### Votre consigne
Citez mot pour mot, s'il vous plaît, le passage de l'entretien ci-dessous qui va de « Nous reproduisons ici » jusqu'à « Antipodes, Lausanne, 2007. » inclus.

### Extrait du document
▼
Entretien avec Julie de DardelRetour sur le féminisme et la révolution sexuelle de 68

Entretien avec Julie de Dardel
Retour sur le féminisme et la révolution sexuelle de 68

Nous reproduisons ici une interview
réalisée par Philippe Bach, pour le quotidien Le
Courrier, mais qui n’a malheureusement pas pu être
publiée. Julie de Dardel a bien voulu nous en communiquer une
nouvelle version. Elle concerne l’objet de son livre:
Révolution sexuelle et mouvement de libération des femmes
à Genève (1970-1977), Antipodes, Lausanne, 2007.

Vous mettez l’accent sur le type d’actions
«typiquement MLF» qui alliaient une contestation frontale
à un aspect ludique. Est-ce lié au mouvement et à
sa spécificité ou cela reflétait-il l’air du
temps?

Les actions du MLF s’inscrivent effectivement dans la culture de
contestation des années 68 et portent ainsi la marque d’un
certain goût du scandale et de la provocation. Les militantes
voulaient alors défier l’ordre social et ont de loin
préféré l’action directe aux voies
conventionnelles, marquant ainsi une rupture avec les pratiques des
organisations féministes suisses traditionnelles qui
s’étaient battues pour le droit de vote. Dans leurs
témoignages, les femmes du MLF insistent sur cette joie
libératoire, ce plaisir de transgresser les règles
associées à ces années de lutte. Bien plus
qu’une stratégie médiatique, le mode d’action
du MLF s’articulait de manière cohérente avec son
contenu politique radical.

Cette mouvance a-t-elle dû tirer, sous un angle
féministe, un bilan de sa remise en cause de la cellule
familiale, à l’instar de ce que d’autres mouvements
gauchistes ont dû faire?

La pensée libertaire de 68, en particulier en ce qui concerne la
remise en cause de la famille petite bourgeoise et autoritaire, est
aujourd’hui accusée de tous les maux: elle serait
responsable de la désintégration des relations
familiales, des échecs scolaires, etc. Ce type de critiques fait
partie d’une vaste offensive visant à discréditer
l’ensemble des luttes anticapitalistes et antipatriarcales issues
de 68. C’est ce que les féministes ont appelé le
backlash. Plutôt que de faire amende honorable, certaines
intellectuelles féministes du courant radical ont essayé
de mettre à jour les véritables visées
conservatrices de ce genre d’attaques.

La réinvention de la sexualité est-elle encore un enjeu central pour le féminisme contemporain?
▲
### Contenu des données
▼
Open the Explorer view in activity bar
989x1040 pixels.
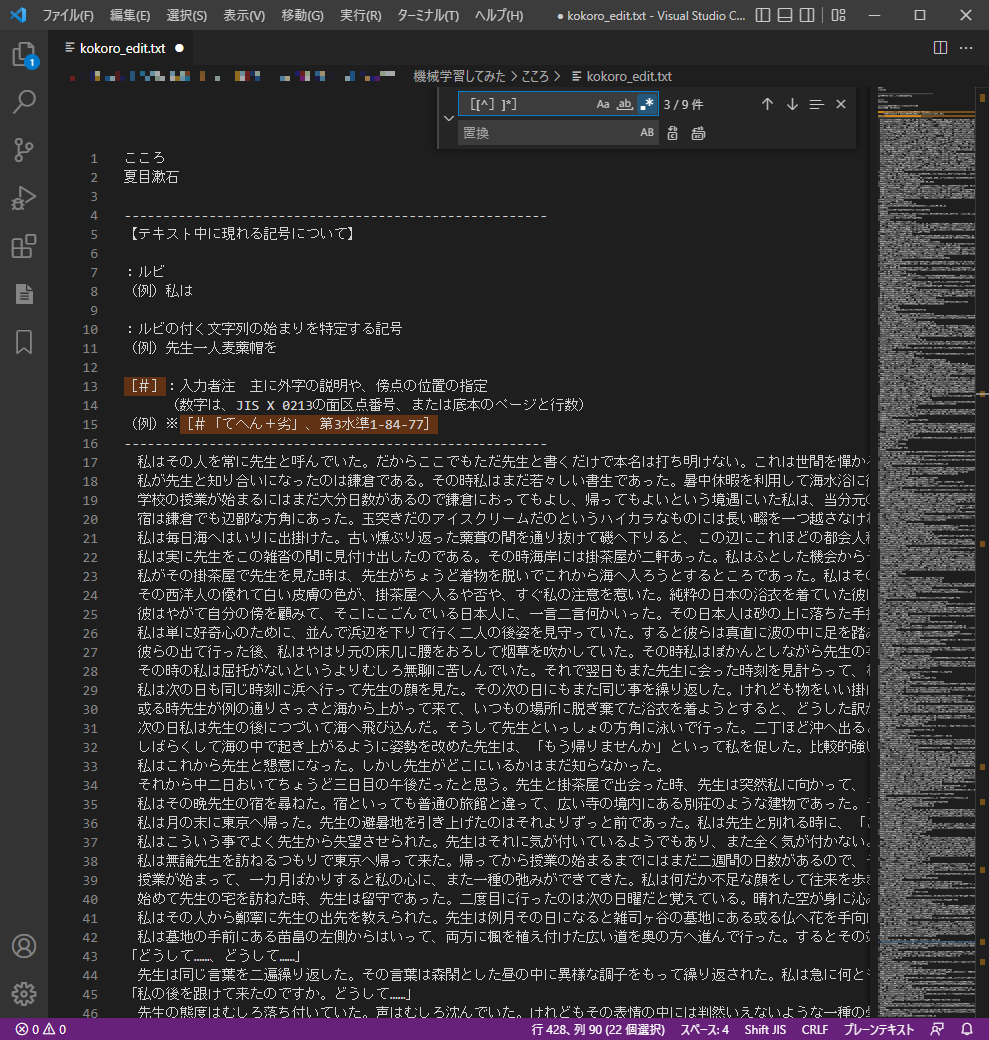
▲
▼
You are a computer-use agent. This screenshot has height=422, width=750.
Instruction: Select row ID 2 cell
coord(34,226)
▲
### Corrigé de l'exercice
Nous reproduisons ici une interview
réalisée par Philippe Bach, pour le quotidien Le
Courrier, mais qui n’a malheureusement pas pu être
publiée. Julie de Dardel a bien voulu nous en communiquer une
nouvelle version. Elle concerne l’objet de son livre:
Révolution sexuelle et mouvement de libération des femmes
à Genève (1970-1977), Antipodes, Lausanne, 2007.